## PASSAGE SHOWN
----------------------------------------
In general, membrane potential and [Ca²⁺]_i are closely related, such that depolarization is associated with increased [Ca²⁺]_i. Thus the regulation of membrane potential may be one of the determinants of developmental differences in VSM activity. In VSM cells, slight changes in the K⁺ channel activity dramatically affect the membrane potential (30). Four major types of K⁺ channels have been identified in cerebral arterial smooth muscle cells, including large conductance Ca²⁺-activated K⁺ (BK_Ca) channels, voltage-dependent K⁺ (K_V) channels, ATP-sensitive K⁺ (K_ATP) channels, and inward rectifier K⁺ (K_IR) channels (30). The BK_Ca channels, in particular, are prime candidates for developmental regulation, because they respond to changes in both [Ca²⁺]_i and membrane potential, both of which vary during development.
----------------------------------------
## INFORMATION SHOWN
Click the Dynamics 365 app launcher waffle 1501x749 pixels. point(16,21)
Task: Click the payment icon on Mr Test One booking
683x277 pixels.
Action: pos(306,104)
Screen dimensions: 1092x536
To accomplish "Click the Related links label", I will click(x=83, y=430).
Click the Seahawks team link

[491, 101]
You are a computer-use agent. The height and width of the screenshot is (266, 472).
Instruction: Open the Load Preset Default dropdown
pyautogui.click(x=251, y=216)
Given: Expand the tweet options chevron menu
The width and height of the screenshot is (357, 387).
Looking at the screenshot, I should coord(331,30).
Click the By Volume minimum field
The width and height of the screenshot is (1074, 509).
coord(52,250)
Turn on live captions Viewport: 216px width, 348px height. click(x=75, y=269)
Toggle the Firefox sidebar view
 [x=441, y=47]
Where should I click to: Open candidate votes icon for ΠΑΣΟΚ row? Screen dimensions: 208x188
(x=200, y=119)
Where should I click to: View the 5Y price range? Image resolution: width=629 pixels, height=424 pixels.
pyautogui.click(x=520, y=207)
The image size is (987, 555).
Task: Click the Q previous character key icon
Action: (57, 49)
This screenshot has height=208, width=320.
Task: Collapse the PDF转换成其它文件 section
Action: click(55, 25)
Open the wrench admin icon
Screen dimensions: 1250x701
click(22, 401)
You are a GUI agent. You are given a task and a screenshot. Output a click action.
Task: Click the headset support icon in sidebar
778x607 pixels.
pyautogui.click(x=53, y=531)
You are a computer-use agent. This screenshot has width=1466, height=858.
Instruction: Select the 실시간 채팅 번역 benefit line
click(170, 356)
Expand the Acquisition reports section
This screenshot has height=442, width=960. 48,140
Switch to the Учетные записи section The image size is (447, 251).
----------------------------------------
## YOUR GOAL
Summarize the passage on potassium channels in vascular smooth muscle in two sentences.

## RESULT FOR THIS EXERCISE
Membrane potential and intracellular calcium are closely linked in vascular smooth muscle cells, and small changes in K⁺ channel activity strongly affect membrane potential, so its regulation may help explain developmental differences in muscle activity. Of the four major K⁺ channel types found in cerebral arterial smooth muscle, the large conductance Ca²⁺-activated (BK_Ca) channels are prime candidates for developmental regulation because they respond to both intracellular calcium and membrane potential, which vary during development.